In a region overwhelmingly hostile to Israel, the UAE had seemed the lone exception. But the death of Zvi Kogan risks shattering this sense of security.

Chabad Rabbi Zvi Kogan was found murdered after going missing in the United Arab Emirates Sunday. Picture: LinkedIn
Chabad Rabbi Zvi Kogan was found murdered after going missing in the United Arab Emirates Sunday. Picture: LinkedIn

When the Gaza war broke out last year after Hamas’s attack, Israelis had to be even more cautious travelling in a region overwhelmingly hostile to their country. The exception, it seemed, was the United Arab Emirates, which only four years ago established diplomatic relations with Israel.

Israelis speaking Hebrew and wearing kippahs continued to frequent Dubai’s malls and tourist areas. By contrast, in Egypt, which signed a peace treaty with Israel in 1979, a policeman gunned down two Israeli tourists a day after Hamas’s October 7 attack and an Israeli businessman was assassinated months later.

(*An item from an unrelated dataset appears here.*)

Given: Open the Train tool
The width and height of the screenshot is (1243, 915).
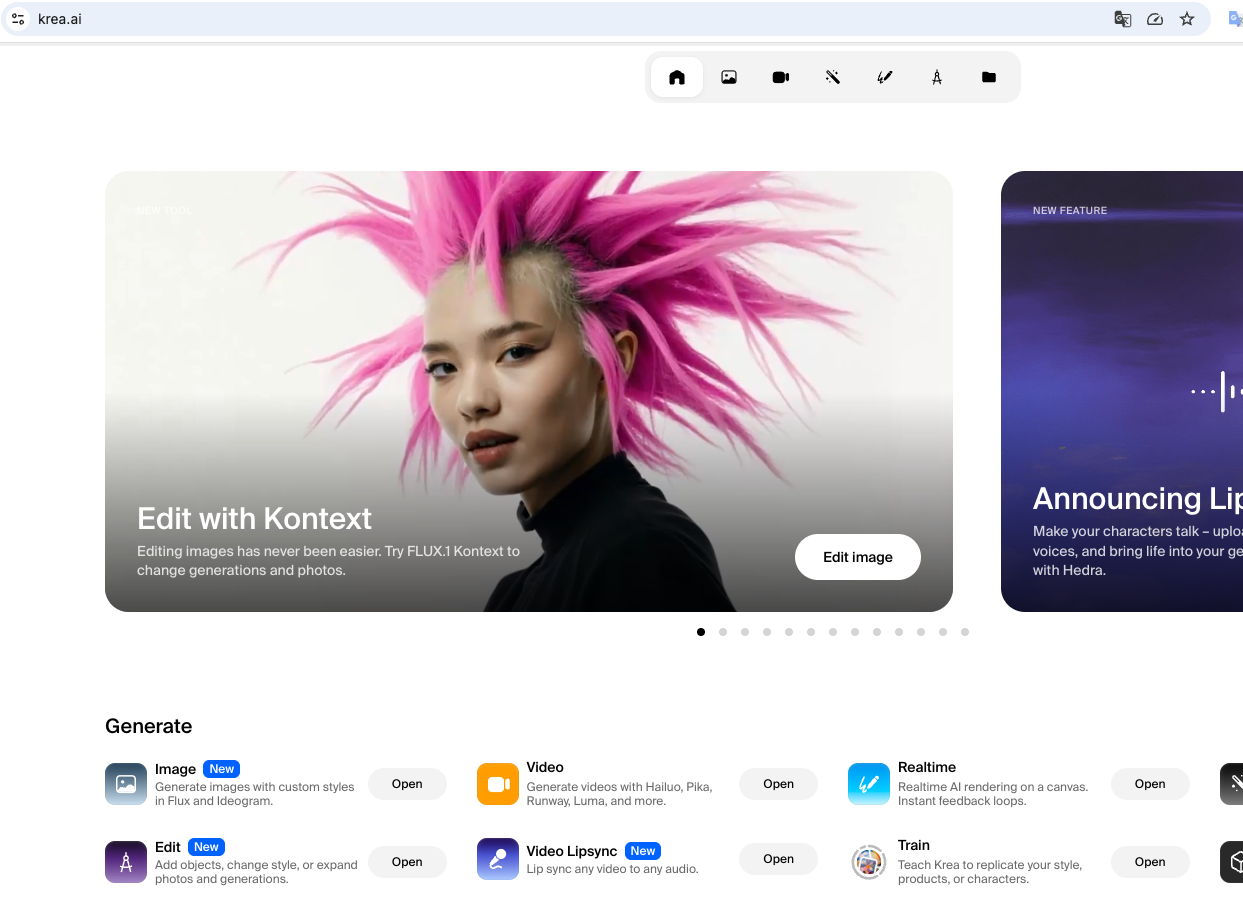Looking at the screenshot, I should (1149, 862).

The sense that the UAE was the remaining oasis of security may have been shattered by the death of the Israeli-Moldovan rabbi Zvi Kogan.

The Israeli government described it as a “heinous antisemitic terror incident” and called on Israelis to avoid non-essential travel to the UAE, saying it was concerned that the threat remained.

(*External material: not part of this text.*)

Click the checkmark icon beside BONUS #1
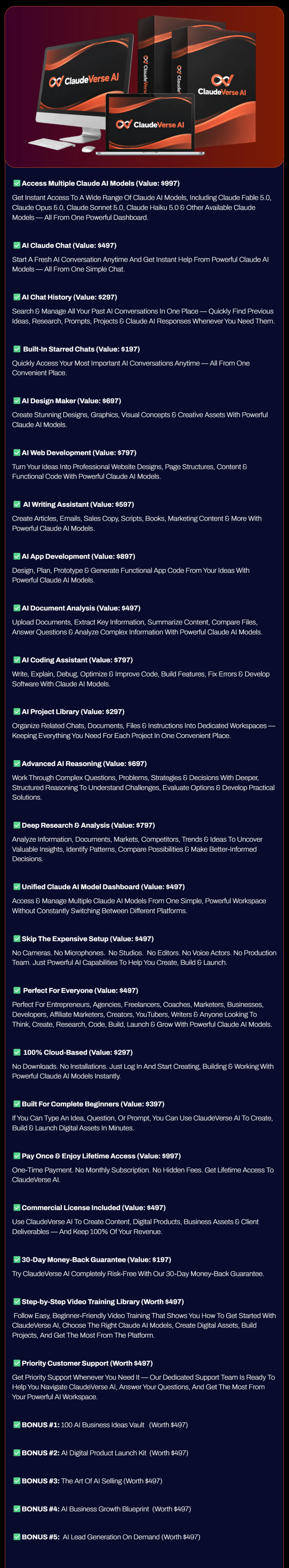The width and height of the screenshot is (289, 1568). [x=17, y=1424]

Chabad Rabbi Zvi Kogan was found murdered after going missing in the United Arab Emirates Sunday.
Chabad Rabbi Zvi Kogan was found murdered after going missing in the United Arab Emirates Sunday.

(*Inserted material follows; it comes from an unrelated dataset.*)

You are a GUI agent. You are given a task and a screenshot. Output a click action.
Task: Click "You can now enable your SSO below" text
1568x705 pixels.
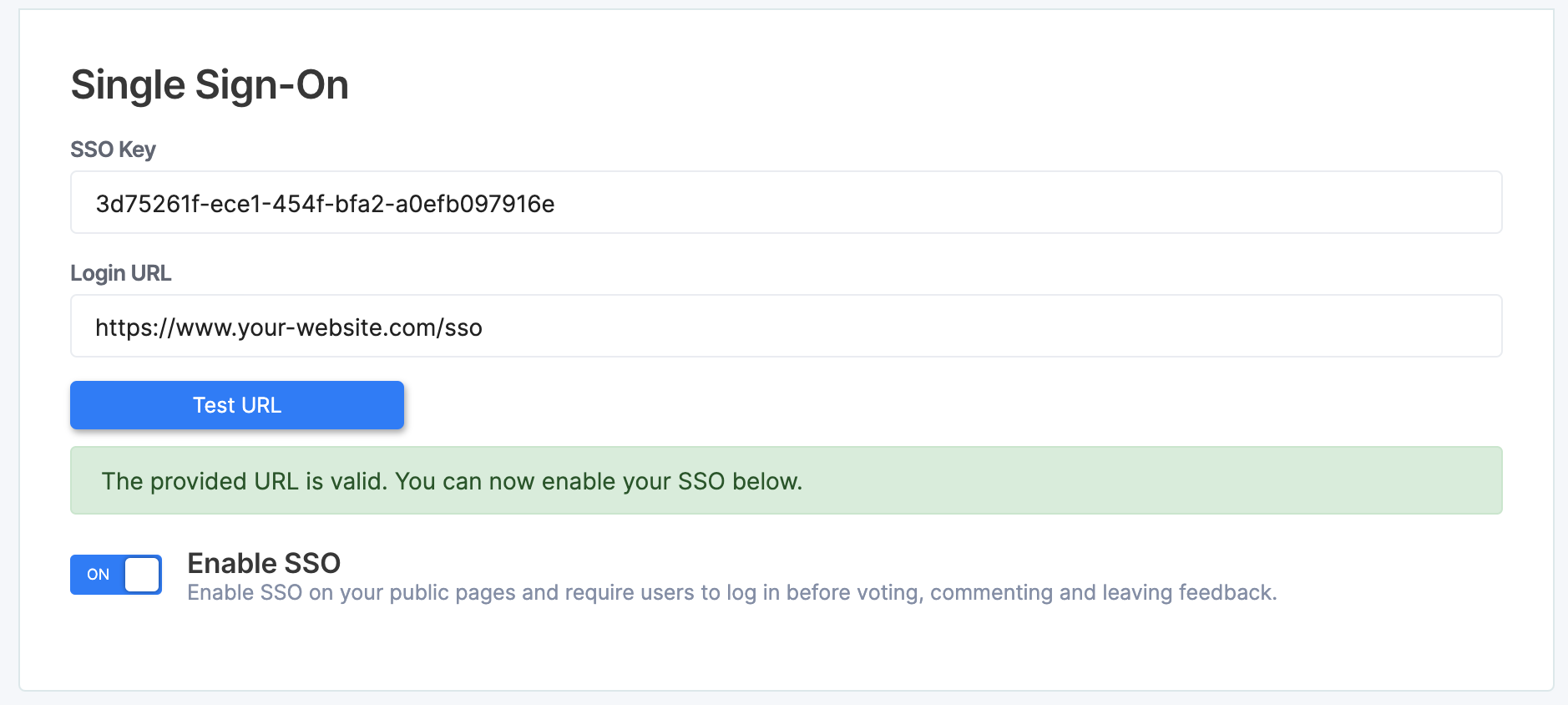point(598,482)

The UAE government has not publicly provided the full details of the murder yet, but it appears to be sharing its investigation with Israel. Binyamin Netanyahu, the Israeli prime minister, has thanked them for the co-operation, which would come as a relief for Israeli security agencies more accustomed to stonewalling by their Egyptian counterparts when something goes wrong.

The UAE will be keen to wrap up the investigation quickly and plug any security gaps that allowed the unusual death to take place in a country that has built a reputation for safety.

After the three arrests, the UAE’s ministry for the interior stressed the detentions were undertaken in “in record time”.

Anwar Gargash, a senior Emirati official, wrote on Twitter/X: “The UAE will remain a home of safety, an oasis of stability, a society of tolerance and coexistence and a beacon of development, pride and advancement.”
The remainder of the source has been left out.